Muito agradeço o Projecto de Despacho, assinado pelo inefável Valter Victorino Lemos,que me deixaste aqui nos comentários. É muito curioso, principalmente os considerandos, se tivermos em conta que muitos professores se aposentaram "compulsivamente" este ano em ruptura definitiva com as políticas e os métodos do Ministério da Educação.
Isto que digo em nada afecta os valores do voluntariado em si.
Um abraço agradecido.

Anónimo disse...

ò António Mota, hoje apeteceu-me brincar contigo, depois de uma colega ter lido na sala de professores essa proposta (brilhante!) do Carlos Seixas.Então disse:vou postar isto no Tempo Breve para lhe puxar pela veia, porque eu adoro a tua ironia velada.Mas tu foste parco nas palavras.
Que pena!!!!!!

P.S. Estou perdoada?

TempoBreve disse...

Olá, Isabel, senhora e dona!

À Isabel, perdoava.
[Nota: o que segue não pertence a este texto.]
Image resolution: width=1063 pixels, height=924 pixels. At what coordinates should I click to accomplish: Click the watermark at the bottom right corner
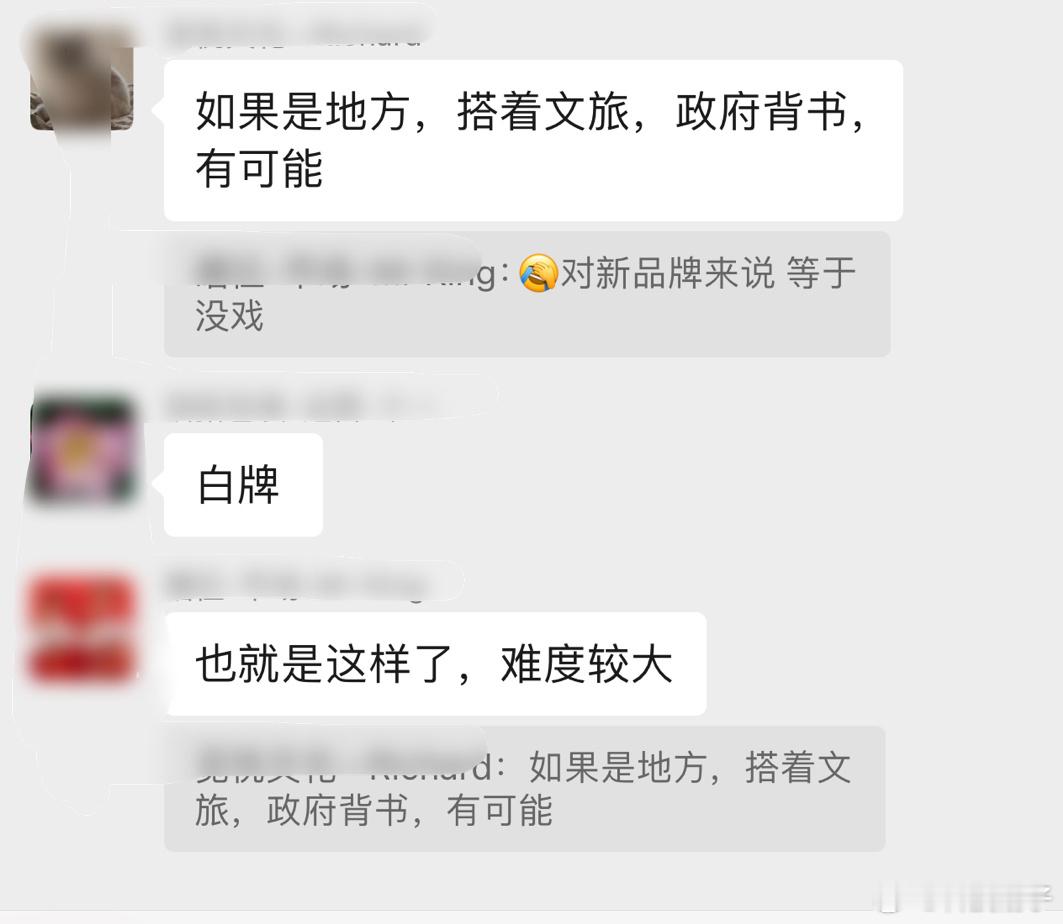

Agora, que "viraste" Carlos, não sei se perdoarei. Eu sou muito limitado em termos de transmutações, pelo menos quando afectam aquele feminino tal, que agora não nomeio. O mulher, o que te deu para mudares tanto assim? Isso é coisa que se faça? Mas isso é outra história.
Fui poupado nas palavras porque desconfiei da veracidade daquela coisa intitulada "Projecto de Despacho". E gato manhoso não se atira assim do telhado sem mais para vir a estatelar-se na impiedosa praça pública. Por isso, só agradeci, e manifestei curiosidade.
E devo confessar também que aquela literatura (perdoe-me a Literatura ela mesma)está prenha de verosimilhanças, no conteúdo e na forma. Cheguei mesmo a escrever. um ou dois parágrafos introduzindo de introdução ao comentário. E pode bem acontecer que ainda os ponha aqui.
Vê se não armas confusões, e volta de novo à Isabel, que isso de virar Carlos é uma modernice sem jeito, muito a modos do "teu" Sócrates.
Um abraço frouxo, que tu agora és Carlos.